Halaman ::
- - - - -
Wawancara Satryo Soemantri Brodjonegoro
Prof Satryo Soemantri Brodjonegoro, MENDIKTI.

Prof. Satryo, Pendidikan Tinggi Harus Jadi Penjaga Moral Bangsa

Share

Majalah Kampus Indonesia (KI) beruntung mendapat kesempatan untuk mewawancarai Prof. Satryo Soemantri Brodjonegoro di kantornya hampir sekitar dua jam. Banyak hal didiskusikan mulai soal gelar, LPDP, akreditasi, PTNBH, hilirisasi riset, kepada pemimpin redaksi KI Bambang Sadono, dan redaktur senior Herutjahjo Soewardojo.

Bagaimana Pak Satryo memandang kekritisan kampus, khususnya mahasiswa?

Saya setuju bahwa mahasiswa bisa mengkritik pemerintah, tidak boleh dibatasi. Kampus harus menjadi tempat untuk bebas berpikir dan berpendapat. Jika kita pasung academic freedom—nya, kampus hanya akan menjadi kantor, bukan kampus lagi. Namun kritik harus tetap bisa dilakukan dengan santun, bukan dengan cara yang kasar dan memaksa.

Jika kritik disampaikan dengan kata-kata yang tidak baik, itu bisa merusak reputasi perguruan tinggi yang bersangkutan. Apalagi kalau itu datang dari kampus besar. Kritik boleh, tapi harus ada etika dalam menyampaikannya. Kalau tetap ngotot dengan bahasa yang buruk, ya lebih baik jangan dipublikasikan.

Akhir-akhir ini banyak kontroversi penggunaan dan pencapaian gelar akademis, apa pendapat Bapak?

Banyak orang yang mengutamakan status sosial dan menggunakan segala macam cara untuk mendapatkan gelar akademis hanya untuk menambah status sosial. Mereka sering merasa bahwa tanpa gelar mereka kurang dihormati atau dianggap. Padahal, yang seharusnya kita perhatikan adalah pengetahuan, keahlian, dan kontribusi kita terhadap masyarakat. Di luar negeri, orang tidak terlalu peduli gelar yang dipakai seseorang. Yang penting adalah apa yang mereka lakukan dan kontribusinya terhadap bidangnya.
- - - - -
Isi Data ::
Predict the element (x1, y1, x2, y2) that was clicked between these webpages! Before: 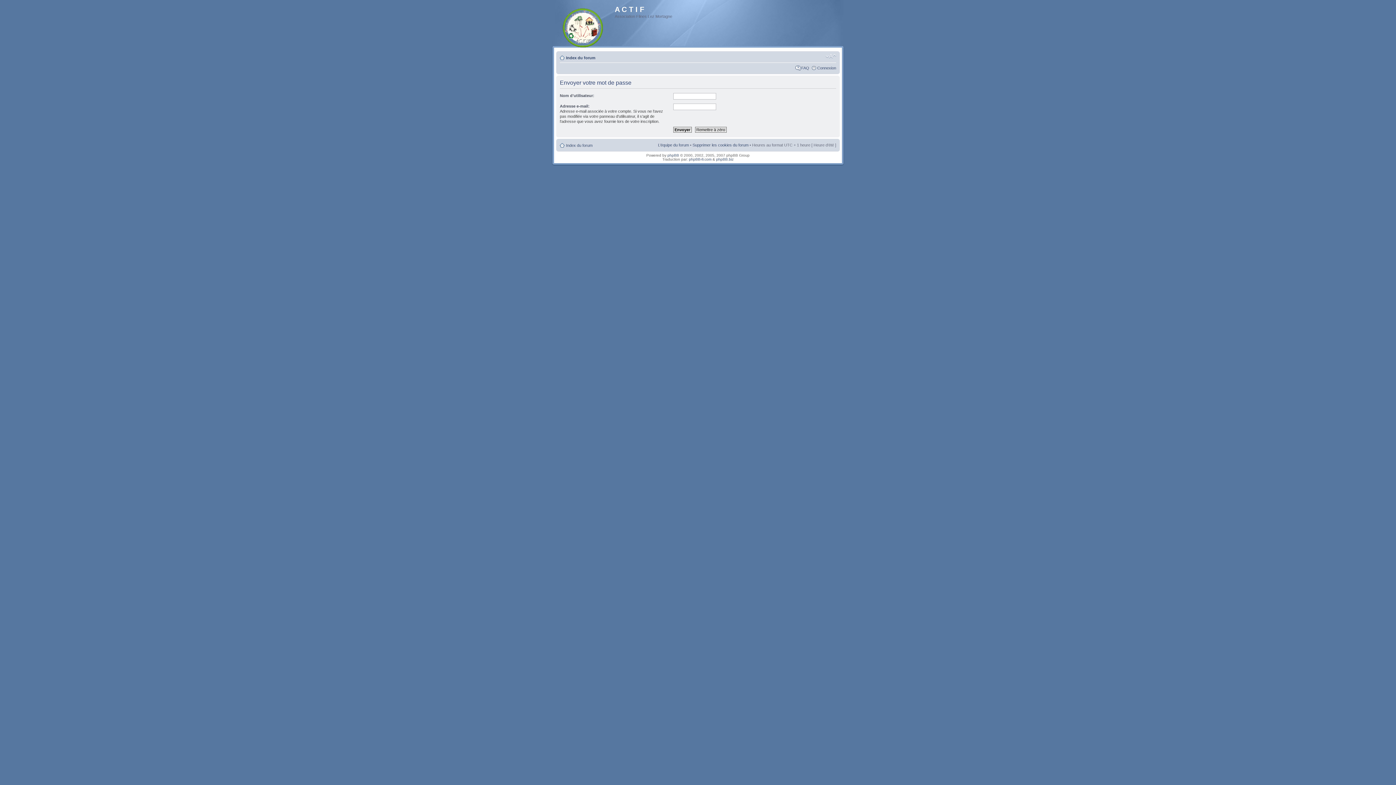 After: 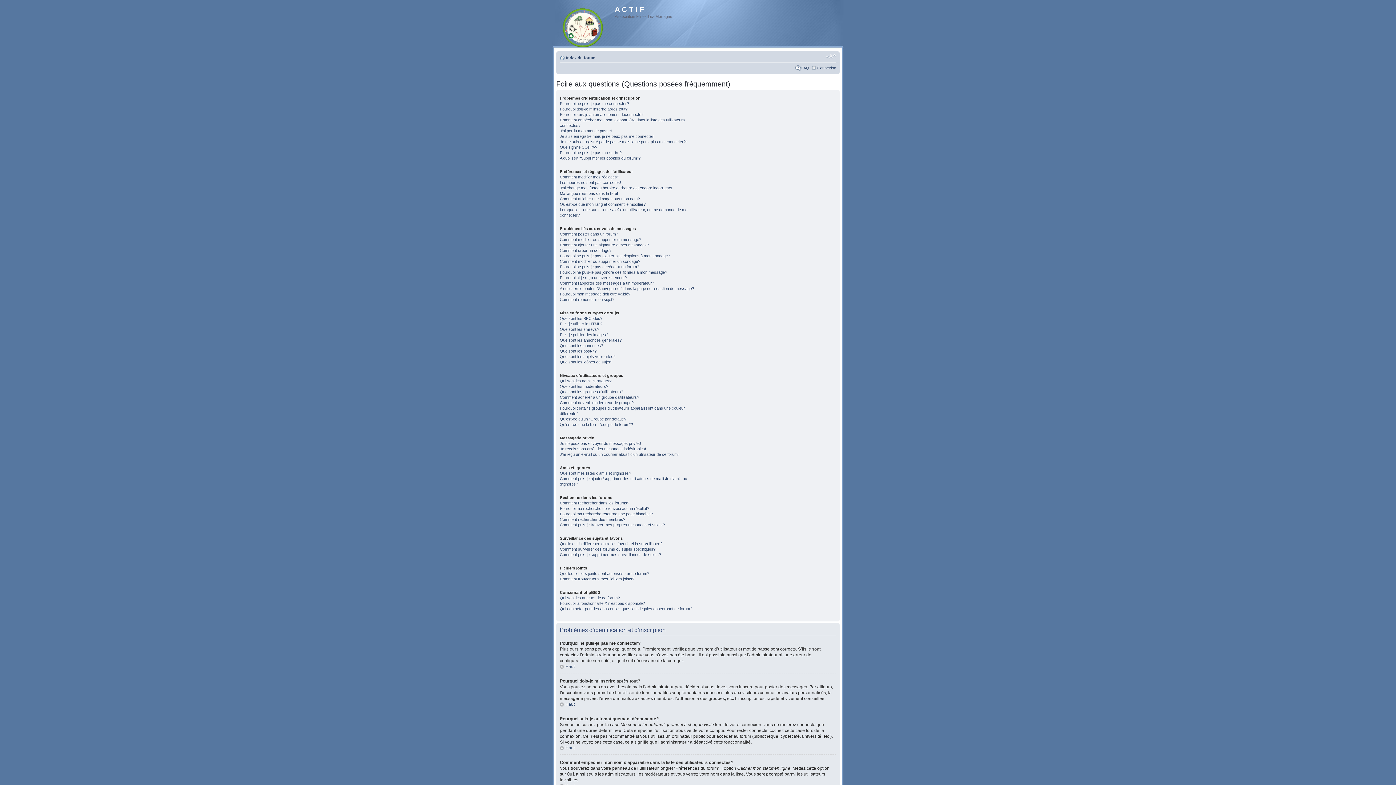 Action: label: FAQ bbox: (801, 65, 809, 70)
- - - - -
Latihan ::
a) Sebutkan semua hal yang menurut pengantar wawancara dengan Prof. Satryo didiskusikan selama wawancara.
b) Lanjutkan wawancara dengan Prof. Satryo mulai setelah kalimat terakhirnya.
Data tersebut tidak dipakai sama sekali di sini.

Jawaban per Tugas ::
a) gelar, LPDP, akreditasi, PTNBH, hilirisasi riset

b)
Bagaimana jika kampus sendiri yang berinisiatif memberikan gelar tanpa pendekatan akademis?

Itu jelas melanggar etika. Kampus adalah lembaga yang seharusnya menjaga moralitas. Etika itu nomor satu. Meskipun mungkin secara hukum tidak ada yang salah, karena hukum dibuat untuk kepentingan tertentu dan terkadang nilai moralnya belum ada. Jadi, menurut saya di atas hukum ada moralitas.

Dalam dunia politik, legislatif, eksekutif, dan yudikatif sudah banyak dipengaruhi kepentingan. Sehingga perguruan tinggi harus hadir sebagai moral force, harus tetap menjaga moralitas dan kebenaran. Kalau kampus tidak memegang teguh prinsip moral, lalu siapa lagi yang akan menjadi teladan dalam masyarakat.

Publik banyak membicarakan beasiswa dari LPDP. Bagaimana pandangan bapak?

LPDP (Lembaga Pengelola Dana Pendidikan) setiap tahun memang mendapatkan anggaran Rp. 9 triliun dari dana abadi. Dana abadi ini digunakan untuk berbagai macam program, termasuk LPDP, beasiswa, juga riset penelitian. Jadi memang dananya cukup besar, tapi masih banyak kasus para pendaftar yang tidak lulus seleksi.

Dulu saya pernah mengusulkan untuk langsung meloloskan mereka yang sudah memiliki LOA (Letter of Acceptance) dari universitas luar negeri, karena dianggap mutunya sudah baik sehingga tidak perlu tes lagi. Tapi kemudian ada dugaan bahwa LOA bisa didapatkan dengan cara yang sangat mudah. Ada agen- agen yang mempermudah hal itu dengan biaya tertentu. Oleh karenanya, pengadaan tes sebelum mendapatkan LOA itu cukup komprehensif.

Bagaimana pandangan bapak mengenai akreditasi perguruan tinggi?

Akreditasi ini memang masalah penting yang harus kita luruskan. Pertama, akreditasi itu tidak boleh wajib. Kedua, akreditasi tidak boleh diserahkan kepada pemerintah, harus lembaga independen. Ketiga, akreditasi tidak boleh menggunakan peringkat, hanya boleh dengan status sudah terakreditasi atau belum.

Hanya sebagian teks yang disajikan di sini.